— BEGIN Records —
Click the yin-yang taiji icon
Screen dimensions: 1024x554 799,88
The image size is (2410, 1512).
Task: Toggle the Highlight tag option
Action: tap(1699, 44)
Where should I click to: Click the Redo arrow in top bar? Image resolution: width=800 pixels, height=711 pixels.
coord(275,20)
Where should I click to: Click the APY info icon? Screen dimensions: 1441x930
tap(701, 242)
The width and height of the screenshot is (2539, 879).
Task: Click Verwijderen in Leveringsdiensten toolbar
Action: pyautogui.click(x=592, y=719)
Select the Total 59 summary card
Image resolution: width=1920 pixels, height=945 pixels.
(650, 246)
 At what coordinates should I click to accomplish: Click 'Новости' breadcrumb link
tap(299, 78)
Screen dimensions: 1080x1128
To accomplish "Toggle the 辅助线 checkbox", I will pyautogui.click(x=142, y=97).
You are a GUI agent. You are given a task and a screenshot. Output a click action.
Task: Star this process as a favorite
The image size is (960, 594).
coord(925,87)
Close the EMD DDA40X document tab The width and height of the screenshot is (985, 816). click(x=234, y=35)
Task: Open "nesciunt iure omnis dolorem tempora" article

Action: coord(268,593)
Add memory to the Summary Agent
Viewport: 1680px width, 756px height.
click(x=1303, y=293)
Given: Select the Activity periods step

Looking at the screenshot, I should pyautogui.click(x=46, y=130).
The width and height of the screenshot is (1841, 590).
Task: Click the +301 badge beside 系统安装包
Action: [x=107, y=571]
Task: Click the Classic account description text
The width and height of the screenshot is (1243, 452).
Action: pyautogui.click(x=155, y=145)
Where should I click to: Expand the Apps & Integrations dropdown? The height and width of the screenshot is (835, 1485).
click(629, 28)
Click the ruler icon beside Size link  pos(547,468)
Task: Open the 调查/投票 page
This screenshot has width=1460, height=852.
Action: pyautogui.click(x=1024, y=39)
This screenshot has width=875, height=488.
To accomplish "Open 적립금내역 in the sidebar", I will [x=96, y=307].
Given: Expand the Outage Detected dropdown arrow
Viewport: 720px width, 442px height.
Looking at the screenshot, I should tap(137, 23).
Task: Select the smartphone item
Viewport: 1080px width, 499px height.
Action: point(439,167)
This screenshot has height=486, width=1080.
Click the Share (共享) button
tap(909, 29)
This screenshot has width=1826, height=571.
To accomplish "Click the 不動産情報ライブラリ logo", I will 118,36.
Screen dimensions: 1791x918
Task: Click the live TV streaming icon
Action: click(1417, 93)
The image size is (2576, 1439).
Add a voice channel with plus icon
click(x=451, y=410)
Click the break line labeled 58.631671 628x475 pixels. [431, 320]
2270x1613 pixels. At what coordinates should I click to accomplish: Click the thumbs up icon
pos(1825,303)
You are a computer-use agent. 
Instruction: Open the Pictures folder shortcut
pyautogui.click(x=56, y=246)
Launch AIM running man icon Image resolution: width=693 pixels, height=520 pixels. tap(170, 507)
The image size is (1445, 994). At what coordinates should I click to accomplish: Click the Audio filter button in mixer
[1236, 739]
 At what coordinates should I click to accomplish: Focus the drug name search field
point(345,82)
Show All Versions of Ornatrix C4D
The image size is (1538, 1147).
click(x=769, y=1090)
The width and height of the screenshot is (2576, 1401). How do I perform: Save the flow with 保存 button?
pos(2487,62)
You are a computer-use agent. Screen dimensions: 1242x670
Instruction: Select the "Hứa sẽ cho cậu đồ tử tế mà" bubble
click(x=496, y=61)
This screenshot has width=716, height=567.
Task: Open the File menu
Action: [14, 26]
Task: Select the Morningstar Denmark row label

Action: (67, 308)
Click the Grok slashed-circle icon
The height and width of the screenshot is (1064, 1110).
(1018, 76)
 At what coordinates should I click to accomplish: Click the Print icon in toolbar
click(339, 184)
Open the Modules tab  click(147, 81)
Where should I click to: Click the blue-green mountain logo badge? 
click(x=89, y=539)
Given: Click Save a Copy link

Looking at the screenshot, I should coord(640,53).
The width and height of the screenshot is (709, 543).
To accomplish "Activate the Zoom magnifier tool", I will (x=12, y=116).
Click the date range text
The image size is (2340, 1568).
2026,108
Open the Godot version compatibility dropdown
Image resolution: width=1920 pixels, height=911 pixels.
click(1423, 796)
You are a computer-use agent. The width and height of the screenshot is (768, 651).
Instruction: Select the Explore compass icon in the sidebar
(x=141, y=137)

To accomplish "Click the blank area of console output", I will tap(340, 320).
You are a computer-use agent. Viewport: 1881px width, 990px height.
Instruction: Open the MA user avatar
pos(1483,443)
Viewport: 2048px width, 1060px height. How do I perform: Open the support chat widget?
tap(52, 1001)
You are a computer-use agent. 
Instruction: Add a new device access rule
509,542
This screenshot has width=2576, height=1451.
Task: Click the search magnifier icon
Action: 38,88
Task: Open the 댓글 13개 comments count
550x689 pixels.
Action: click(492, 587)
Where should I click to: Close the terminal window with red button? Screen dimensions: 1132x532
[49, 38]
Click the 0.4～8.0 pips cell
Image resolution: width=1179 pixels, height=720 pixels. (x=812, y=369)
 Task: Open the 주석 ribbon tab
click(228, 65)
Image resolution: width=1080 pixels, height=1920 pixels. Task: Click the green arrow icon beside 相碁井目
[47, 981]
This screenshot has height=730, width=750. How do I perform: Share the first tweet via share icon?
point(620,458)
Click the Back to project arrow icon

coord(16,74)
— END Records —
Aim of the exercise
Reproduce verbatim the lines of the material from the line containing "Where should I click to: Expand" through the line containing "pos(1825,303)", with both of those lines included.

Task answer
Where should I click to: Expand the Apps & Integrations dropdown? The height and width of the screenshot is (835, 1485).
click(629, 28)
Click the ruler icon beside Size link  pos(547,468)
Task: Open the 调查/投票 page
This screenshot has width=1460, height=852.
Action: pyautogui.click(x=1024, y=39)
This screenshot has width=875, height=488.
To accomplish "Open 적립금내역 in the sidebar", I will [x=96, y=307].
Given: Expand the Outage Detected dropdown arrow
Viewport: 720px width, 442px height.
Looking at the screenshot, I should tap(137, 23).
Task: Select the smartphone item
Viewport: 1080px width, 499px height.
Action: point(439,167)
This screenshot has height=486, width=1080.
Click the Share (共享) button
tap(909, 29)
This screenshot has width=1826, height=571.
To accomplish "Click the 不動産情報ライブラリ logo", I will 118,36.
Screen dimensions: 1791x918
Task: Click the live TV streaming icon
Action: click(1417, 93)
The image size is (2576, 1439).
Add a voice channel with plus icon
click(x=451, y=410)
Click the break line labeled 58.631671 628x475 pixels. [431, 320]
2270x1613 pixels. At what coordinates should I click to accomplish: Click the thumbs up icon
pos(1825,303)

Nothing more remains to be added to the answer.